- Born: Susan Elizabeth Jarvis 1965 (age 60–61) New Castle, Indiana, U.S.
- Education: Ball State University North Carolina State University Earlham School of Religion
- Occupations: Author; novelist; poet;
- Children: 3

= Haven Kimmel =

American author and poet (born 1965)

Haven Kimmel (born 1965) is an American author, novelist, and poet.

== Life and career ==
Kimmel was born Susan Elizabeth Jarvis ("Betsy") in New Castle, Indiana, and was raised in Mooreland, Indiana, the focus of her bestselling memoir, A Girl Named Zippy: Growing up Small in Mooreland, Indiana (2001).

The book is written from the perspective of Kimmel as a young girl, and in it she sheds light on the townspeople of Mooreland living there in the 1960s and 1970s during the author's childhood. The name of the memoir stems from the nickname her father had for her growing up; however, Kimmel does not publicly share her real given name, which she changed to Haven Skye at age 18 after Kentucky folk singer Haven Hughes. Her second memoir, She Got Up Off the Couch, and Other Heroic Acts from Mooreland, Indiana, is more history of her childhood, but it also tells the story of her mother, Delonda, who decided to return to college in her middle-age years to eventually become a teacher. Kimmel states she never had the desire to become a writer when she grew up, but by the time she was 21, she says she had "given her life over to poetry," which she would go on to write for the next 15 years.
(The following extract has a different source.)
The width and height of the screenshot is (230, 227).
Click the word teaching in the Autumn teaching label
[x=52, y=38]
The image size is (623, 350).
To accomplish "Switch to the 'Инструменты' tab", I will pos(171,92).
Kimmel earned her undergraduate degree in English and creative writing from Ball State University in Muncie, Indiana and a graduate degree from North Carolina State University, where she studied with novelist Lee Smith. She also attended seminary at the Earlham School of Religion in Richmond, Indiana. She lives in Durham, North Carolina, has been married three times and has three children (Kat, Obadiah and Augusten- named after American writer Augusten Burroughs).
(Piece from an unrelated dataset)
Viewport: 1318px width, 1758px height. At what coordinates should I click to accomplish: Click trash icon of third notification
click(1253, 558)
Kimmel was a poet prior to writing the memoir of her early childhood. The Solace of Leaving Early (2002) and Something Rising (Light and Swift) (2004) are the first two novels in Kimmel's "trilogy of place" about fictional Hopwood County, Indiana. The third book, released in September 2007, is titled The Used World. Her other works include a second memoir, She Got Up Off the Couch (2005), a poetic children's book, Orville: A Dog Story (2003), and a retelling of the Book of Revelation in Killing the Buddha: A Heretic's Bible (2004), edited by Peter Manseau and Jeff Sharlet (ISBN 0-7432-3276-3). Her most recent published works include a children's book, Kaline Klattermaster's Tree House (2008), and the novel Iodine (2008), a psychological tale about a young woman with dark secrets.

== Works ==
- 2001 A Girl Named Zippy: Growing up Small in Mooreland, Indiana, memoir (ISBN 0-385-49982-5)
- 2002 The Solace of Leaving Early, novel (ISBN 0-385-49983-3)
- 2003 Orville: A Dog Story, children's book (ISBN 0-618-15955-X)
- 2004 Something Rising (Light and Swift), novel (ISBN 0-7432-4775-2)
- 2005 She Got Up Off the Couch, and Other Heroic Acts from Mooreland, Indiana, memoir (ISBN 0-7432-8499-2)
- 2007 The Used World, novel (ISBN 0-7432-4778-7)
- 2008 Kaline Klattermaster's Tree House, children's book (ISBN 978-0-689-87402-4)
- 2008 Iodine, novel (ISBN 978-1-416-57284-8)

== Awards and honors ==
Nominee, Orange Prize (England), 2003, for The Solace of Leaving Early.
Received two National Endowment for the Arts (NEA) grants.